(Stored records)
#####
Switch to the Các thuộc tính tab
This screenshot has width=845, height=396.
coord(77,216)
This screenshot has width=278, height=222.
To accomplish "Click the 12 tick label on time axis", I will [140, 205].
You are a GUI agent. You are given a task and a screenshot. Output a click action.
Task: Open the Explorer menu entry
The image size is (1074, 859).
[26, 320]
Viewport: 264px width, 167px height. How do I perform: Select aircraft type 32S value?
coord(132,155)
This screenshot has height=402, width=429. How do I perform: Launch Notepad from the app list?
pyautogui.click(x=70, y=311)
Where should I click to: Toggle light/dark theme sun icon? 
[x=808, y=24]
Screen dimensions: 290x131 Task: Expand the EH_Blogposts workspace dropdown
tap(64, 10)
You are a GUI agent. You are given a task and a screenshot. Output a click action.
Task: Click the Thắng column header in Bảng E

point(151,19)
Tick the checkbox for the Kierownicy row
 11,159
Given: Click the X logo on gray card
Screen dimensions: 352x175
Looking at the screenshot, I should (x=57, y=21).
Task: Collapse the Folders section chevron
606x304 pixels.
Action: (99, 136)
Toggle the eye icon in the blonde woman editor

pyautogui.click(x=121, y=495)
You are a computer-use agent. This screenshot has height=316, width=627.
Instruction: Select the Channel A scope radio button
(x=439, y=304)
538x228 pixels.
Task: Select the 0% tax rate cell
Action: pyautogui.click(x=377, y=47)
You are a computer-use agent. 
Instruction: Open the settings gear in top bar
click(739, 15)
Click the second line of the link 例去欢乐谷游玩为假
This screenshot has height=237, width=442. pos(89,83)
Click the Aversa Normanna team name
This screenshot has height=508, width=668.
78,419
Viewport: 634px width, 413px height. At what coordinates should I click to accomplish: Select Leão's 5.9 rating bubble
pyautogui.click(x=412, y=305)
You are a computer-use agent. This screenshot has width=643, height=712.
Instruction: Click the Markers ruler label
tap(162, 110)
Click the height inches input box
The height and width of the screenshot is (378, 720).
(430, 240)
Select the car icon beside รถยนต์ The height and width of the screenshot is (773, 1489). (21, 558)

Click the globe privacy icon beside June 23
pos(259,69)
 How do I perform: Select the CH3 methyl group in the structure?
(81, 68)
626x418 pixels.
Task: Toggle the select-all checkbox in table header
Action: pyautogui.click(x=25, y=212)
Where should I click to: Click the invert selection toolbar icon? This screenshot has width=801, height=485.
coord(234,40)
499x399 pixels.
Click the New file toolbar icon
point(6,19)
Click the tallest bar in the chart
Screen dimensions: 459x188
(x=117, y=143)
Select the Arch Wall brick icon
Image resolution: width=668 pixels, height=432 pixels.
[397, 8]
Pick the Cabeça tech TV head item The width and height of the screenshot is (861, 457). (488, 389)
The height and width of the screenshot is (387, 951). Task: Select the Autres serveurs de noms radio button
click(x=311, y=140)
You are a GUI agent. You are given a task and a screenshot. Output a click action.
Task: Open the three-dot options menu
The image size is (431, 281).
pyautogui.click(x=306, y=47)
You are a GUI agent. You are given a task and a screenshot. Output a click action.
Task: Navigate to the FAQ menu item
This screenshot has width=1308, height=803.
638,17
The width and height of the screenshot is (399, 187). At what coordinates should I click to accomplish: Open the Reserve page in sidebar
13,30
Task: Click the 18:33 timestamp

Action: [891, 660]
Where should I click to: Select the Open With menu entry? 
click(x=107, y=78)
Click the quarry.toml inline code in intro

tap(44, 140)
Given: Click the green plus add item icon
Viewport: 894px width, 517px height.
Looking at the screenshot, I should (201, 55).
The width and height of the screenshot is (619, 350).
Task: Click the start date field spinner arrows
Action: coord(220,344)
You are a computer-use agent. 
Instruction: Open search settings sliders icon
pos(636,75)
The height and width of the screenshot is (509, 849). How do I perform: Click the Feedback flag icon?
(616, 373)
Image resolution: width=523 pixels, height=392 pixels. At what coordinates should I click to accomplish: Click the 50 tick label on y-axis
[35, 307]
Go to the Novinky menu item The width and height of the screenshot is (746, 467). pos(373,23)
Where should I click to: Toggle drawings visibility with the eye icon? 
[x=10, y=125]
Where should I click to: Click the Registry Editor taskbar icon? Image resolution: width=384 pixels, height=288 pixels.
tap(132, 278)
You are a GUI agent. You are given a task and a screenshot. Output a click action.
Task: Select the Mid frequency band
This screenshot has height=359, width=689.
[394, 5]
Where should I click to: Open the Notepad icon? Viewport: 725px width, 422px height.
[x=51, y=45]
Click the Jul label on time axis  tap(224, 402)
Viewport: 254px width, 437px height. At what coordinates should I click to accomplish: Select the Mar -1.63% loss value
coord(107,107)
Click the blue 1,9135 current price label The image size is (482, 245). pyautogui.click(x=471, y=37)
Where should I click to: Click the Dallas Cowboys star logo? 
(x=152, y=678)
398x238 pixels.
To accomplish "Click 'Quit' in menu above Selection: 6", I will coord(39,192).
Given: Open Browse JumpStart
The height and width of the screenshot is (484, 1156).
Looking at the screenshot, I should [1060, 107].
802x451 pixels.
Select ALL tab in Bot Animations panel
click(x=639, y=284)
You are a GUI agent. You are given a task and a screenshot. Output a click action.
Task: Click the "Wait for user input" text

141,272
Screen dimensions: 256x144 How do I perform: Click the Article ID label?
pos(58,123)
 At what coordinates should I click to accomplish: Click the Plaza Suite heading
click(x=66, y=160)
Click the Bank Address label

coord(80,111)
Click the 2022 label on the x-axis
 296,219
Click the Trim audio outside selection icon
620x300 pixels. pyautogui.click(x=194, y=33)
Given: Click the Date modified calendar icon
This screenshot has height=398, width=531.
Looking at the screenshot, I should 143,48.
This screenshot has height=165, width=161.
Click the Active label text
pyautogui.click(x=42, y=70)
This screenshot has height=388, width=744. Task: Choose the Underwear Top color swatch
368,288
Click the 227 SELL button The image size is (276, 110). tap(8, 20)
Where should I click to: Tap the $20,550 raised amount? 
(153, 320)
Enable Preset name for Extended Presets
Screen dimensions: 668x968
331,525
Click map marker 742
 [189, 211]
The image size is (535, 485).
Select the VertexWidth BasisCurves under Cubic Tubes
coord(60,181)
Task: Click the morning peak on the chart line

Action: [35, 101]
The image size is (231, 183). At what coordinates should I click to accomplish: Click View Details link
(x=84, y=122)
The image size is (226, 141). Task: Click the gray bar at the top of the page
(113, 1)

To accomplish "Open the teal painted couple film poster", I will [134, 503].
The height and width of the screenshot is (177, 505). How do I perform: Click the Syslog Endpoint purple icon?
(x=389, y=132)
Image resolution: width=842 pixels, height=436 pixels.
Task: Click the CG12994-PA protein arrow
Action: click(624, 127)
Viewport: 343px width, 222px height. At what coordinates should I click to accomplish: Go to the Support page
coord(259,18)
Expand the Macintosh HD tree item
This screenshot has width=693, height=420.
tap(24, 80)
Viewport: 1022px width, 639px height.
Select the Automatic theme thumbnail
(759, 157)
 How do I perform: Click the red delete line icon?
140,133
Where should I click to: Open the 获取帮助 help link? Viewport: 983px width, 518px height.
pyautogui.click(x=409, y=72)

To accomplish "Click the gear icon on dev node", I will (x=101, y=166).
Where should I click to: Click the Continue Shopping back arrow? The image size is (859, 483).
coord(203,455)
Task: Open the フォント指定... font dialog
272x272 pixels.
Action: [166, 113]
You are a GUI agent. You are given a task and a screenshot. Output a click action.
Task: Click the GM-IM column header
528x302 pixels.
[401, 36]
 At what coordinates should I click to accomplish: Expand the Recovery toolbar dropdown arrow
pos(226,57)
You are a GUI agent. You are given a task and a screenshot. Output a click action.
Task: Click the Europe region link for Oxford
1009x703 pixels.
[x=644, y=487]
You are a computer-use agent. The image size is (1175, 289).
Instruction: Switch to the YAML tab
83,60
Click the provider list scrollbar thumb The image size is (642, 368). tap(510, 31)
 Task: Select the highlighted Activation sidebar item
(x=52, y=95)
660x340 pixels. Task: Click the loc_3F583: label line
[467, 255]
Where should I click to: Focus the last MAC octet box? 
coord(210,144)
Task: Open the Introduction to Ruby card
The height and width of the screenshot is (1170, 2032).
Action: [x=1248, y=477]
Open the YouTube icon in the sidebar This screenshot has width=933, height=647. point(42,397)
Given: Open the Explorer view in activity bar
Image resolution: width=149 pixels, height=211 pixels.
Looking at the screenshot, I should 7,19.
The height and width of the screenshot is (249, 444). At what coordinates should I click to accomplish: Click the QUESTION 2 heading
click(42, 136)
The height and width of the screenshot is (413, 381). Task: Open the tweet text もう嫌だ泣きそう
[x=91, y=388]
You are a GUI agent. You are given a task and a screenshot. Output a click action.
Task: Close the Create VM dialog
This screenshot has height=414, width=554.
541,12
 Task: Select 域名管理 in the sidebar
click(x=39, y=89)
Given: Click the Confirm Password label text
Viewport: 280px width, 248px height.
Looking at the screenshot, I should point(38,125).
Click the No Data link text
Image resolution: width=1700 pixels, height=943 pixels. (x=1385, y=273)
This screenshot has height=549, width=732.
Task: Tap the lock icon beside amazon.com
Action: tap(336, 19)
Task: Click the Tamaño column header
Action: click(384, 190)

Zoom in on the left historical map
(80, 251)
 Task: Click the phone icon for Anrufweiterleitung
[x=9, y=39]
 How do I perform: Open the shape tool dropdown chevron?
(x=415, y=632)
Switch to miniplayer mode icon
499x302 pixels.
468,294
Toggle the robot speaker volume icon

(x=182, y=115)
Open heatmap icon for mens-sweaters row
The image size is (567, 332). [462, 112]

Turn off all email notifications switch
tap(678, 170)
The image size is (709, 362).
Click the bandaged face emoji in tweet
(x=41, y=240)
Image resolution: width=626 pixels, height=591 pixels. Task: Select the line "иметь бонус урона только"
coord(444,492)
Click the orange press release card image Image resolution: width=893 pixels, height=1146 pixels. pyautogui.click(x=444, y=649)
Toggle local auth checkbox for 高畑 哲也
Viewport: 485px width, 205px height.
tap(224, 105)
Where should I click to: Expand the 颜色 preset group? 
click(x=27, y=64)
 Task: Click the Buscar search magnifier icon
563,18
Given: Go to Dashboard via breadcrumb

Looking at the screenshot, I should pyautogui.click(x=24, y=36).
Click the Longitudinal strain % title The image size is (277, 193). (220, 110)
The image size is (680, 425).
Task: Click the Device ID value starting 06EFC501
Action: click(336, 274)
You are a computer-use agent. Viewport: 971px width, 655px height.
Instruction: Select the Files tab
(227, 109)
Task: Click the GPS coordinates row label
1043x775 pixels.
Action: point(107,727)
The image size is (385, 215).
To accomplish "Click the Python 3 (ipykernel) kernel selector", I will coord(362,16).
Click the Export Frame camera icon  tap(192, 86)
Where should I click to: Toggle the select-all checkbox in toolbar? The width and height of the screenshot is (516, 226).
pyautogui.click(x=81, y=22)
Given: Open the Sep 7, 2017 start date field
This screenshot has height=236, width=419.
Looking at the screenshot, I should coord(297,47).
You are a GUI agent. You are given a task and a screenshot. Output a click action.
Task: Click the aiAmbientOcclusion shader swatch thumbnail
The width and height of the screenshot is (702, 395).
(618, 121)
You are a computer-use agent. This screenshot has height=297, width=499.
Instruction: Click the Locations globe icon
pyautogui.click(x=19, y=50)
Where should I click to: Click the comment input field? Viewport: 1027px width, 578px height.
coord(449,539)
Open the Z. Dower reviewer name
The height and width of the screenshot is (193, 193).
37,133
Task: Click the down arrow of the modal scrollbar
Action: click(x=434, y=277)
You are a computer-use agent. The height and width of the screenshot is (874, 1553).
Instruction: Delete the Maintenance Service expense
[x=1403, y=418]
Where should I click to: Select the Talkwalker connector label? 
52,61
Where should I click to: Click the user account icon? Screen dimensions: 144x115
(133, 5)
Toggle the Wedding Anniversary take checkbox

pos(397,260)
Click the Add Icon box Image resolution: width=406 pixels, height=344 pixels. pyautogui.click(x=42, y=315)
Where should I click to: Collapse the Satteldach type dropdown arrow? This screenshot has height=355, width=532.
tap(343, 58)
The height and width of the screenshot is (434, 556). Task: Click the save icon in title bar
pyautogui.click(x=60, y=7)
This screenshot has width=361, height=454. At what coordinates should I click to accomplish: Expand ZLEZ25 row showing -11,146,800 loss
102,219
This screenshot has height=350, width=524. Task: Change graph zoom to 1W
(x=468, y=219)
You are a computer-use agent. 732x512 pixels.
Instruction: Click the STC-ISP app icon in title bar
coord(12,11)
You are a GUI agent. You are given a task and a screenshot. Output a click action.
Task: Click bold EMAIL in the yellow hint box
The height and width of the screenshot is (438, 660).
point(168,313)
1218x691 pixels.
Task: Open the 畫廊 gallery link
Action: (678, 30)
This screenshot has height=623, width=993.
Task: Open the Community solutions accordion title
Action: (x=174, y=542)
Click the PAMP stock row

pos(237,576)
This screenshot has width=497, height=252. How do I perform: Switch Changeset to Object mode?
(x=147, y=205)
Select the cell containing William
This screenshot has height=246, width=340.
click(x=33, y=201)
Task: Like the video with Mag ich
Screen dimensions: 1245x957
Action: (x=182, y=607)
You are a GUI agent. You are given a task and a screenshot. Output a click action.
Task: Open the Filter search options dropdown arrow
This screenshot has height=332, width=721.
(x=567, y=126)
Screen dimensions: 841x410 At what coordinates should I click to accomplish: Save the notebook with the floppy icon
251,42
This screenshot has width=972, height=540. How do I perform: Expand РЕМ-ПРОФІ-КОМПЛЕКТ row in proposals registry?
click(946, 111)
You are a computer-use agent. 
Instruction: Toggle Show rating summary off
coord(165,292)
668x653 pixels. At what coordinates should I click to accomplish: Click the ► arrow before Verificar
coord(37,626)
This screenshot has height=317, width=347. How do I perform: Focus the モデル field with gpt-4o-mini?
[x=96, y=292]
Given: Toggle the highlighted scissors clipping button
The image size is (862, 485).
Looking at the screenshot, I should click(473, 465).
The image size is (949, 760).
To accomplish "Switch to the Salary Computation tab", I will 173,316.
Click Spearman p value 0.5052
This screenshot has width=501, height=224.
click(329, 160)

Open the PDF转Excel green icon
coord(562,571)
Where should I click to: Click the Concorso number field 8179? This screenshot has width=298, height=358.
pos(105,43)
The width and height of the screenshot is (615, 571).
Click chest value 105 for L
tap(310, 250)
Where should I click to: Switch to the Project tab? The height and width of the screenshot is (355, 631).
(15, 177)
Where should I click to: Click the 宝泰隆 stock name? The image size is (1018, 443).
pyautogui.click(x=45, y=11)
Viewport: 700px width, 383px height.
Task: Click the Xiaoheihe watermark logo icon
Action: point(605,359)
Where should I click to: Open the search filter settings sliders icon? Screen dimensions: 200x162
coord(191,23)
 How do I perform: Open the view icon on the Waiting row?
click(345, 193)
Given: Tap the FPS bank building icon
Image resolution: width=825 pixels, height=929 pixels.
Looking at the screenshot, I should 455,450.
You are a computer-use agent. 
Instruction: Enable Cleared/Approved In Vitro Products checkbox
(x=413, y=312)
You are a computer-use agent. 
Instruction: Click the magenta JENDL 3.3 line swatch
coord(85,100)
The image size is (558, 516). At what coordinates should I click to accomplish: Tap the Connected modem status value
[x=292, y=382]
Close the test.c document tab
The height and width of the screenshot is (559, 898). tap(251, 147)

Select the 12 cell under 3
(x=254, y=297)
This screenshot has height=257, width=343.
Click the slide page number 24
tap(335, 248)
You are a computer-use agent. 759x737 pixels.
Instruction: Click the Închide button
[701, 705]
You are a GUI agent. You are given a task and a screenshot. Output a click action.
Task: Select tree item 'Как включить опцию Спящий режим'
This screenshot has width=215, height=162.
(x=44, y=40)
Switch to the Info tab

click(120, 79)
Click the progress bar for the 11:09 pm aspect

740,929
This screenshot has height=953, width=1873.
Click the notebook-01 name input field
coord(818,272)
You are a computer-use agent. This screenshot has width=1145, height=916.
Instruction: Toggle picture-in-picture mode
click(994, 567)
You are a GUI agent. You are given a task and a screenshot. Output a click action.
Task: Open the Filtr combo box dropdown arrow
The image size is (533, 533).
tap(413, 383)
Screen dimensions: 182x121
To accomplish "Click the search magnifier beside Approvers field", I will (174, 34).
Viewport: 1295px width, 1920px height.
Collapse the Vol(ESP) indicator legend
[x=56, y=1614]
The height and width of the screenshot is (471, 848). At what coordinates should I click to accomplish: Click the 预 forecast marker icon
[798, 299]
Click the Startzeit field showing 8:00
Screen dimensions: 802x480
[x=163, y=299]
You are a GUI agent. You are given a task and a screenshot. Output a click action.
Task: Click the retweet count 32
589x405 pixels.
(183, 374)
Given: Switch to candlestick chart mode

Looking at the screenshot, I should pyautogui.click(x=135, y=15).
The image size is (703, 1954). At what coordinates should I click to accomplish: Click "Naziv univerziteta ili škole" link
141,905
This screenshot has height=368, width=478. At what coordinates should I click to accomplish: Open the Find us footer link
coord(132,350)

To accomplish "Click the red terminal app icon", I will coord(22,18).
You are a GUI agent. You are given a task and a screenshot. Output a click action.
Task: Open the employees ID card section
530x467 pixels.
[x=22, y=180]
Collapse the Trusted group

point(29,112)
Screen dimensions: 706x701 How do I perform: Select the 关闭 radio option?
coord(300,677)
#####
__Assigned task__: Produce only the lines from the line containing "Where should I click to: Open the search" through the line containing "This screenshot has height=257, width=343.", inclusive of both, exactly as they stand in the entries above.

__Response area__:
Where should I click to: Open the search filter settings sliders icon? Screen dimensions: 200x162
coord(191,23)
 How do I perform: Open the view icon on the Waiting row?
click(345, 193)
Given: Tap the FPS bank building icon
Image resolution: width=825 pixels, height=929 pixels.
Looking at the screenshot, I should 455,450.
You are a computer-use agent. 
Instruction: Enable Cleared/Approved In Vitro Products checkbox
(x=413, y=312)
You are a computer-use agent. 
Instruction: Click the magenta JENDL 3.3 line swatch
coord(85,100)
The image size is (558, 516). At what coordinates should I click to accomplish: Tap the Connected modem status value
[x=292, y=382]
Close the test.c document tab
The height and width of the screenshot is (559, 898). tap(251, 147)

Select the 12 cell under 3
(x=254, y=297)
This screenshot has height=257, width=343.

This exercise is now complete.